--- Begin TASK DATA ---

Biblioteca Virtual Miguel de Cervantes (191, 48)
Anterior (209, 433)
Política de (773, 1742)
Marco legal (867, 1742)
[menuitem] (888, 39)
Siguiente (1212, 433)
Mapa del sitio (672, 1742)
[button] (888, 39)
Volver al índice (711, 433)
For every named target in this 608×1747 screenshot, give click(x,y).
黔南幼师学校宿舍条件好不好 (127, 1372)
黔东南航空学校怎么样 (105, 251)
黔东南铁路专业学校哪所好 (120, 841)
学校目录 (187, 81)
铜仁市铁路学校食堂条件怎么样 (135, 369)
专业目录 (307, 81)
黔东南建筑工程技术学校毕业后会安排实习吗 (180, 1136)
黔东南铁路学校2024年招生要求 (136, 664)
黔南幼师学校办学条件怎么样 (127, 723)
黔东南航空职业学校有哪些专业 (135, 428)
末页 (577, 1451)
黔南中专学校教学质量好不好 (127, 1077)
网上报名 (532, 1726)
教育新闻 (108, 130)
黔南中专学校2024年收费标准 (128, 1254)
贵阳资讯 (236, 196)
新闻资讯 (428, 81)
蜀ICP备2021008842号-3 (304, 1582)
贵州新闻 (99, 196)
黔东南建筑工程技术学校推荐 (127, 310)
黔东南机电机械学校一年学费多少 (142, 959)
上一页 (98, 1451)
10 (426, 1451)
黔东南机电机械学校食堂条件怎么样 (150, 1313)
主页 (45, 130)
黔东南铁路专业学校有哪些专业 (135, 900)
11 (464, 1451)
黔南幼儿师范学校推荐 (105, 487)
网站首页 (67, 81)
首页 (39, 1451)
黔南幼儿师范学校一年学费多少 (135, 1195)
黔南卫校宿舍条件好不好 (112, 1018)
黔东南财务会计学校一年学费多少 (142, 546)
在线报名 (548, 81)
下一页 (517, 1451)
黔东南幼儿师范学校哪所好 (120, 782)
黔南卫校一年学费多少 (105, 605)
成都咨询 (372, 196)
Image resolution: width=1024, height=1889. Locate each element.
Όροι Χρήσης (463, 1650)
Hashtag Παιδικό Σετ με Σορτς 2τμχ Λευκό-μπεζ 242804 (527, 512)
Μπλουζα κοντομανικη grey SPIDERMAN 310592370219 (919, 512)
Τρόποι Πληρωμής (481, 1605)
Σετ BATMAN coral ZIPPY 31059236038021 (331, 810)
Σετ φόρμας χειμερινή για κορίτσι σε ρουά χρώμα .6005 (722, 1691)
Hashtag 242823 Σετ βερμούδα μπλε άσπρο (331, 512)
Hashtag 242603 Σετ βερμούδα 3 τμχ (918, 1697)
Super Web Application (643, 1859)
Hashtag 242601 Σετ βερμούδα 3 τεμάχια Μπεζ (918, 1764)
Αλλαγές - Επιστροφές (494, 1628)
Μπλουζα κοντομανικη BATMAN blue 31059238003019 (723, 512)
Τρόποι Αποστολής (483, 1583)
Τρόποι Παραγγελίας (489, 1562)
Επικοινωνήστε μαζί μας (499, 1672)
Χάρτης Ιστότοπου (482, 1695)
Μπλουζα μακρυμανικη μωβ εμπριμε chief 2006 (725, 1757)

--- End TASK DATA ---

### [DIRECTIONS FOR THIS TASK]
Please turn every line of the items above into one numbered list, leaving out any blank lines.

### [EXERCISE OUTPUT]
1. Biblioteca Virtual Miguel de Cervantes (191, 48)
2. Anterior (209, 433)
3. Política de (773, 1742)
4. Marco legal (867, 1742)
5. [menuitem] (888, 39)
6. Siguiente (1212, 433)
7. Mapa del sitio (672, 1742)
8. [button] (888, 39)
9. Volver al índice (711, 433)
10. For every named target in this 608×1747 screenshot, give click(x,y).
11. 黔南幼师学校宿舍条件好不好 (127, 1372)
12. 黔东南航空学校怎么样 (105, 251)
13. 黔东南铁路专业学校哪所好 (120, 841)
14. 学校目录 (187, 81)
15. 铜仁市铁路学校食堂条件怎么样 (135, 369)
16. 专业目录 (307, 81)
17. 黔东南建筑工程技术学校毕业后会安排实习吗 (180, 1136)
18. 黔东南铁路学校2024年招生要求 (136, 664)
19. 黔南幼师学校办学条件怎么样 (127, 723)
20. 黔东南航空职业学校有哪些专业 (135, 428)
21. 末页 (577, 1451)
22. 黔南中专学校教学质量好不好 (127, 1077)
23. 网上报名 (532, 1726)
24. 教育新闻 (108, 130)
25. 黔南中专学校2024年收费标准 (128, 1254)
26. 贵阳资讯 (236, 196)
27. 新闻资讯 (428, 81)
28. 蜀ICP备2021008842号-3 (304, 1582)
29. 贵州新闻 (99, 196)
30. 黔东南建筑工程技术学校推荐 (127, 310)
31. 黔东南机电机械学校一年学费多少 (142, 959)
32. 上一页 (98, 1451)
33. 10 (426, 1451)
34. 黔东南机电机械学校食堂条件怎么样 (150, 1313)
35. 主页 (45, 130)
36. 黔东南铁路专业学校有哪些专业 (135, 900)
37. 11 (464, 1451)
38. 黔南幼儿师范学校推荐 (105, 487)
39. 网站首页 (67, 81)
40. 首页 (39, 1451)
41. 黔南幼儿师范学校一年学费多少 (135, 1195)
42. 黔南卫校宿舍条件好不好 (112, 1018)
43. 黔东南财务会计学校一年学费多少 (142, 546)
44. 在线报名 (548, 81)
45. 下一页 (517, 1451)
46. 黔东南幼儿师范学校哪所好 (120, 782)
47. 黔南卫校一年学费多少 (105, 605)
48. 成都咨询 (372, 196)
49. Image resolution: width=1024, height=1889. Locate each element.
50. Όροι Χρήσης (463, 1650)
51. Hashtag Παιδικό Σετ με Σορτς 2τμχ Λευκό-μπεζ 242804 (527, 512)
52. Μπλουζα κοντομανικη grey SPIDERMAN 310592370219 (919, 512)
53. Τρόποι Πληρωμής (481, 1605)
54. Σετ BATMAN coral ZIPPY 31059236038021 (331, 810)
55. Σετ φόρμας χειμερινή για κορίτσι σε ρουά χρώμα .6005 (722, 1691)
56. Hashtag 242823 Σετ βερμούδα μπλε άσπρο (331, 512)
57. Hashtag 242603 Σετ βερμούδα 3 τμχ (918, 1697)
58. Super Web Application (643, 1859)
59. Hashtag 242601 Σετ βερμούδα 3 τεμάχια Μπεζ (918, 1764)
60. Αλλαγές - Επιστροφές (494, 1628)
61. Μπλουζα κοντομανικη BATMAN blue 31059238003019 (723, 512)
62. Τρόποι Αποστολής (483, 1583)
63. Τρόποι Παραγγελίας (489, 1562)
64. Επικοινωνήστε μαζί μας (499, 1672)
65. Χάρτης Ιστότοπου (482, 1695)
66. Μπλουζα μακρυμανικη μωβ εμπριμε chief 2006 (725, 1757)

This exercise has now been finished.